Karine entre en formation agricole à Mirande (Gers) pour obtenir son BPREA (1). Une phase importante de son parcours car les différentes rencontres avec les formateurs, les étudiants et ses deux maîtres de stage, l'un travaillant en bio, l'autre en conventionnel et très engagé en agroforesterie, lui « ouvrent l'esprit sur le monde agricole ».

A 36 ans, elle décide de s'installer en Gaec avec son cousin, dont le projet avait toujours été de reprendre les bovins et grandes cultures (377 ha) de l'exploitation familiale. « Moi, je voulais apporter quelque chose de nouveau, qui me ressemble et dont je pourrai être fière, poursuit Karine. J'envisageais un élevage en cycle court et un fonctionnement écologique. Mes bâtiments devaient s'intégrer au paysage, être polyvalents (poulets, pintades, canards…) et autonomes en eau et en énergie. »

UN SURCOÛT COMPENSÉ PAR DES ÉCONOMIES D'ÉNERGIE

Avec l'aide de Vivanat, filiale environnementale de la coopérative Vivadour, Karine choisit les équipements de ses deux bâtiments de 400 m2 : récupérateurs d'eau, panneaux photovoltaïques, éoliennes, double isolation sous toiture pour l'un des deux ateliers et finition soignée. « Même si cela coûtait plus cher, j'ai voulu qu'ils soient couverts de tôles laquées bois, précise Karine. Cet hiver, je planterai aussi des haies paysagères. »
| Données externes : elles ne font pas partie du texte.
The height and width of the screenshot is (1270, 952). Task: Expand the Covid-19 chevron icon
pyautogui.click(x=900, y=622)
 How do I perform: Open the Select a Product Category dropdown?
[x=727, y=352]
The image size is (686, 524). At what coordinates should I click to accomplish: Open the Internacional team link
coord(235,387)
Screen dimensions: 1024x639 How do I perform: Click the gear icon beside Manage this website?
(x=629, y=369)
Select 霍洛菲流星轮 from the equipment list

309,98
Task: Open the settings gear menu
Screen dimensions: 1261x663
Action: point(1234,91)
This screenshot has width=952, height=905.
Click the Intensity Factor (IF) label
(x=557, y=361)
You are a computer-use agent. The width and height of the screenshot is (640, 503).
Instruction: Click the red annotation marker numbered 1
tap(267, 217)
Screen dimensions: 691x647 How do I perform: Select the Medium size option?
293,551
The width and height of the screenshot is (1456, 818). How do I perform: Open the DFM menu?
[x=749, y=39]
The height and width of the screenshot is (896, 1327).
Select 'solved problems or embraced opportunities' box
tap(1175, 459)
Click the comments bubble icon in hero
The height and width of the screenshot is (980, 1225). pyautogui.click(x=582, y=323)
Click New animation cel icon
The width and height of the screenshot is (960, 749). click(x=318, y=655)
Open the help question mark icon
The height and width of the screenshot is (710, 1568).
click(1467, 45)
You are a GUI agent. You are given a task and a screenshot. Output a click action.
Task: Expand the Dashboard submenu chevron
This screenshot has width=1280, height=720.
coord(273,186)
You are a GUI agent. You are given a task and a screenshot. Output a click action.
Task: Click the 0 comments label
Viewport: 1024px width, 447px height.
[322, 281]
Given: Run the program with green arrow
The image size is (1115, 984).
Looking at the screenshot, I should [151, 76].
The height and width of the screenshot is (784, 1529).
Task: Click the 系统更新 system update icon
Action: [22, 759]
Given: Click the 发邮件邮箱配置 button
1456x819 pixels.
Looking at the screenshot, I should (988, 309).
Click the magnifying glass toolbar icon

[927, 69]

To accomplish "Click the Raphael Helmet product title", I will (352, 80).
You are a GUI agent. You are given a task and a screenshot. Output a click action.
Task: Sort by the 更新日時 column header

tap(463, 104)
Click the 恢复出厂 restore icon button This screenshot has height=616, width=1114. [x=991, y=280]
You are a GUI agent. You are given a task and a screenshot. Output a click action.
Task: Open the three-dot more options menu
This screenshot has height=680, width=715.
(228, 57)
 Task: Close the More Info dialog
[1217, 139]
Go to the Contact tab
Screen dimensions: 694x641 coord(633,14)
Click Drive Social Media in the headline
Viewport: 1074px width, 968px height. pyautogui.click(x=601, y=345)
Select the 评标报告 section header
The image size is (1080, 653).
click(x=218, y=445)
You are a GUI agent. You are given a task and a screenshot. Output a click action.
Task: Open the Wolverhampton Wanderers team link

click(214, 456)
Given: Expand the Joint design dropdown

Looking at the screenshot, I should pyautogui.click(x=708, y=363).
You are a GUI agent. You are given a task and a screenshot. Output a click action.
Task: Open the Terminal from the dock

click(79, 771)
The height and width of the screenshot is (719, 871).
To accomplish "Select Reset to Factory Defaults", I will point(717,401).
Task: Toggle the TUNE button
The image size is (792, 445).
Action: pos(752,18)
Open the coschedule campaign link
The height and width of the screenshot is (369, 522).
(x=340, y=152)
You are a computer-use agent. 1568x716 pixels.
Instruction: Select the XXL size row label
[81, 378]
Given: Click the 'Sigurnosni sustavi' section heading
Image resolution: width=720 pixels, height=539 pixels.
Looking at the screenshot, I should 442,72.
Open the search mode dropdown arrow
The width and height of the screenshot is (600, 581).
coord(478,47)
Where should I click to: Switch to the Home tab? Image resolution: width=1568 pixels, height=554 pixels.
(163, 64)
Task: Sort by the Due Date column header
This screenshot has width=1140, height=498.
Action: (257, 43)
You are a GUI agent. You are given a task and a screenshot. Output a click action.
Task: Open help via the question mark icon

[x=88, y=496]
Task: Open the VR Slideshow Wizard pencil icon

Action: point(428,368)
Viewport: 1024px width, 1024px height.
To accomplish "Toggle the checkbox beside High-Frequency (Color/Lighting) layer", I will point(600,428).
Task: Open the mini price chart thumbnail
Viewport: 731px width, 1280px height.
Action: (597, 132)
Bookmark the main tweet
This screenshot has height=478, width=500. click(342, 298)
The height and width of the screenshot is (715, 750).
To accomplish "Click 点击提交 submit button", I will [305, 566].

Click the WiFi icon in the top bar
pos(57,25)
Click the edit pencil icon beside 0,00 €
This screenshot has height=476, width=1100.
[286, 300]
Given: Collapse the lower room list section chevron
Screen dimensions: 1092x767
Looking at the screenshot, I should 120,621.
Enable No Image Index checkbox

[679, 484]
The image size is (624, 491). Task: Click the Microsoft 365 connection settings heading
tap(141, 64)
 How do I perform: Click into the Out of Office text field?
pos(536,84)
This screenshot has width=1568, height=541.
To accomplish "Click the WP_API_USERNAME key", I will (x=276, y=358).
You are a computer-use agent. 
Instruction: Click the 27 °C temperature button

Le surcoût du projet, environ 40 000 € sur une facture totale de 191 000 €, devrait être compensé par les économies d'énergie. « Je ne veux pas d'une activité qui ampute le bénéfice de l'exploitation, précise la jeune femme. L'atelier avicole devrait s'autofinancer dès la première année avec un petit bénéfice. »

Très méthodique, Karine relève chaque jour tous ses compteurs (température, qualité de l'air…) et la mortalité des poulets, afin d'obtenir des données par tranches de 24 heures. Après 18 jours d'exploitation, elle a constaté une différence entre les deux bâtiments, avec une consommation de chauffage réduite de moitié grâce à la double isolation.

Le projet est conçu pour évoluer. Deux hectares de parcours par bâtiment permettront de passer en bio. Elle a fait installer le courant électrique monophasé et triphasé, ainsi qu'une ligne de téléphone. A l'intérieur des salles d'élevage, des arrivées d'eau et d'électricité lui font économiser du temps et facilitent son travail. « C'est un atelier que j'aime, conclut Karine. Je suis contente d'arriver le matin et de m'occuper de mes poulets. »

(1) Brevet professionnel responsable d'exploitation agricole.